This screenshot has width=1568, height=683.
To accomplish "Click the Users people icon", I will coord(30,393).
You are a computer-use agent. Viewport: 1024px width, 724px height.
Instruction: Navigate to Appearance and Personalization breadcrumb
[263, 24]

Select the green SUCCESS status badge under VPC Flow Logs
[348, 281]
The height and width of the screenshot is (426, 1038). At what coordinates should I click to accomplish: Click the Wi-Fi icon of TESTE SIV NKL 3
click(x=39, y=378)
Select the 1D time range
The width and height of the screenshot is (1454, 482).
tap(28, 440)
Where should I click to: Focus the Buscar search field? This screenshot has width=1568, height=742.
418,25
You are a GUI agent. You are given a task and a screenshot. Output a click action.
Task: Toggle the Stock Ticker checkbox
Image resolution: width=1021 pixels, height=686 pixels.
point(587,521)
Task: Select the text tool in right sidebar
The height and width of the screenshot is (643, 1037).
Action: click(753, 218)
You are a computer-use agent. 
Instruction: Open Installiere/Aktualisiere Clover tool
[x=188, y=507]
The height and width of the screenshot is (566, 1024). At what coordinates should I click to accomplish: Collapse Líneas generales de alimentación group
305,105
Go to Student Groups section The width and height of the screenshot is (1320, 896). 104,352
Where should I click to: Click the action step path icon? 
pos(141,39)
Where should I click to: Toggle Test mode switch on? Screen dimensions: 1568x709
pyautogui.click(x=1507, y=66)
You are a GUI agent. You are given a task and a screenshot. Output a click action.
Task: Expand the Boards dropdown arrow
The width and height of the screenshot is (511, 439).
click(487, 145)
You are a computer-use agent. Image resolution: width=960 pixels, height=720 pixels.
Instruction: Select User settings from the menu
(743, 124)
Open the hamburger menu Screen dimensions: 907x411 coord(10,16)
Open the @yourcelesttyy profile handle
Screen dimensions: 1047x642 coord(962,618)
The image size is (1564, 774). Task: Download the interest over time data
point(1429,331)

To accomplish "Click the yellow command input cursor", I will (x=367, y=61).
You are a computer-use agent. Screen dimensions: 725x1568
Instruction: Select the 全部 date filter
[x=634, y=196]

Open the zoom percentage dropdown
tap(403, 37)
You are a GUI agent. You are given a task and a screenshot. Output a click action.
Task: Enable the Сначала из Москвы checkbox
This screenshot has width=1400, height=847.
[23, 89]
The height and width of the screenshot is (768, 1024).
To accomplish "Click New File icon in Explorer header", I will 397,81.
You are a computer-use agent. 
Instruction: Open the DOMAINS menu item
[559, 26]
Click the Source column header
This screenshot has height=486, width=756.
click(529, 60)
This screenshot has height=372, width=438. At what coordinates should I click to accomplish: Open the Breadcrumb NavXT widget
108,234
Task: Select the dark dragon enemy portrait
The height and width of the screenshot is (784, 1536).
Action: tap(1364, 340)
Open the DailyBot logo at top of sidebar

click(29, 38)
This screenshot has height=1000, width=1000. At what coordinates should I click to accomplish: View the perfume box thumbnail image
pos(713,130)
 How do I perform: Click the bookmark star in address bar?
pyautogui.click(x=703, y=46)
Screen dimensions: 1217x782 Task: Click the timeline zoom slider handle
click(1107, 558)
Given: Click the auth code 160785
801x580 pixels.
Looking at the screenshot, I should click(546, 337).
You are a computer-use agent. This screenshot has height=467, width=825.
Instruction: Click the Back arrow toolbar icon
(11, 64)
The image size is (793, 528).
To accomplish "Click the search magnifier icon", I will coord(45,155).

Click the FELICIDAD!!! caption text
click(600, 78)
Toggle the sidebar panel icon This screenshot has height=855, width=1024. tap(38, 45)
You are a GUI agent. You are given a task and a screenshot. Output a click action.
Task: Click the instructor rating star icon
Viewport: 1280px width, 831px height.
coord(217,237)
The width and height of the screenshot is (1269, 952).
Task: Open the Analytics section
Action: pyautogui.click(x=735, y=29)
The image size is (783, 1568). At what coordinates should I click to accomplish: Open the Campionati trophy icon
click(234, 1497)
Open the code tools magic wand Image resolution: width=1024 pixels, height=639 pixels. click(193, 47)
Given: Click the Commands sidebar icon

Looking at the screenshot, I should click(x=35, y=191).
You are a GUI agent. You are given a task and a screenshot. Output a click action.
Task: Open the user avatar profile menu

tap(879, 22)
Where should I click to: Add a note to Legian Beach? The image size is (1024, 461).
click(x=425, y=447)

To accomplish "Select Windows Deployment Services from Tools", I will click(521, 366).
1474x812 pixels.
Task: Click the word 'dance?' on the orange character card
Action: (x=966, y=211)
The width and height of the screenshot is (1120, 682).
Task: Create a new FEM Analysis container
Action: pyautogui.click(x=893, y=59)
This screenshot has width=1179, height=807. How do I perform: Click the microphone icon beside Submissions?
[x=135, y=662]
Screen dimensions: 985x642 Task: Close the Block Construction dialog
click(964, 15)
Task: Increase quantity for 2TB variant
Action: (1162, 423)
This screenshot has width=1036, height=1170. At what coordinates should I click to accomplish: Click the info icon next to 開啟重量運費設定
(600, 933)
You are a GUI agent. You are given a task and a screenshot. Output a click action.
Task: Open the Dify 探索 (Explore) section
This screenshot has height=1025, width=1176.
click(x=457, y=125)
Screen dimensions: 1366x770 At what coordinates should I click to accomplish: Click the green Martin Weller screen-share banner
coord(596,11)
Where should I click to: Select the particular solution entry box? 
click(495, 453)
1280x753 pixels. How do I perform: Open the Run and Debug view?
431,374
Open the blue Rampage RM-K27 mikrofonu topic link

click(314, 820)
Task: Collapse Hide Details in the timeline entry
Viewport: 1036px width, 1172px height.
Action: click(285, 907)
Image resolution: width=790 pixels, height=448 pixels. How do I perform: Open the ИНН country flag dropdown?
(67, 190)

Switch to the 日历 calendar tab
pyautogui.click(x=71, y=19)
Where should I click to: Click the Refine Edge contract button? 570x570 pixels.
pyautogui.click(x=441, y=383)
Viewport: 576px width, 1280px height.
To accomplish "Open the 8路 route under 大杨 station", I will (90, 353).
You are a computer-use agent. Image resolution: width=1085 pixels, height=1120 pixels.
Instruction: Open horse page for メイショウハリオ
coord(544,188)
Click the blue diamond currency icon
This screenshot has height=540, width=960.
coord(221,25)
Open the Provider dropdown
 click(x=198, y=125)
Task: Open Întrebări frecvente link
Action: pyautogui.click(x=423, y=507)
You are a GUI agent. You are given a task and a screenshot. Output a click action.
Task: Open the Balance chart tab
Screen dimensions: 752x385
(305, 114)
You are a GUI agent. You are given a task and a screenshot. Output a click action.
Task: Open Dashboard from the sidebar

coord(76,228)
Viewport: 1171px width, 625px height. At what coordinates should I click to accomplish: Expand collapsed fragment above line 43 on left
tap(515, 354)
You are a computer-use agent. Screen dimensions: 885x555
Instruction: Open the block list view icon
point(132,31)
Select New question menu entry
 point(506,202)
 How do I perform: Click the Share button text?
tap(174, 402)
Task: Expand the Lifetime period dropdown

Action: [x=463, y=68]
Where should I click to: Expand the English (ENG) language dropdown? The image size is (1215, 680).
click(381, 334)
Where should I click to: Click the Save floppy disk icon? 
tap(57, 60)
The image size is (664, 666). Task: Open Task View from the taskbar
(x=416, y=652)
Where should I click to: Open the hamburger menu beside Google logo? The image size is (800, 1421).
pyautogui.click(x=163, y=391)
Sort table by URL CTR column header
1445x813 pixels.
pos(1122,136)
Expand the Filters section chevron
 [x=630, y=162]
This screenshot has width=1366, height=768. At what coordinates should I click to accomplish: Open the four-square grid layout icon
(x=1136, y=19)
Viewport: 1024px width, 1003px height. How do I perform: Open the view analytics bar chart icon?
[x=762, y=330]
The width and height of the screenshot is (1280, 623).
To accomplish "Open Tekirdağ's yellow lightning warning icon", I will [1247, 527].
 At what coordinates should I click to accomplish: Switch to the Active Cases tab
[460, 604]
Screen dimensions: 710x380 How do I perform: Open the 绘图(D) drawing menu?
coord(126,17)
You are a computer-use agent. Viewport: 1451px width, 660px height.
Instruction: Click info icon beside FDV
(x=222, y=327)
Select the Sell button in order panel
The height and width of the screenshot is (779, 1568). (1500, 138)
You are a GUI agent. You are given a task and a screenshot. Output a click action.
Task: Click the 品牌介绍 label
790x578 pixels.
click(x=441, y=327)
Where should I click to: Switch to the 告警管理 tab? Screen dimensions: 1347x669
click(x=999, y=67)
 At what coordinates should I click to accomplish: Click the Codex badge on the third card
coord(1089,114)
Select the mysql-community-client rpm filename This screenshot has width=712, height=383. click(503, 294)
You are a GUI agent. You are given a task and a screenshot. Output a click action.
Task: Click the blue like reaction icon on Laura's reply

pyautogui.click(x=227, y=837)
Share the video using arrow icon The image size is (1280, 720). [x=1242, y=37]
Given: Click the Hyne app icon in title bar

########################################

- _REQUIRED WORK_: Each line in the data that has the word "checkbox" counts once; state how many such lines there are, without comment.

- _SOLVED EXERCISE_: 2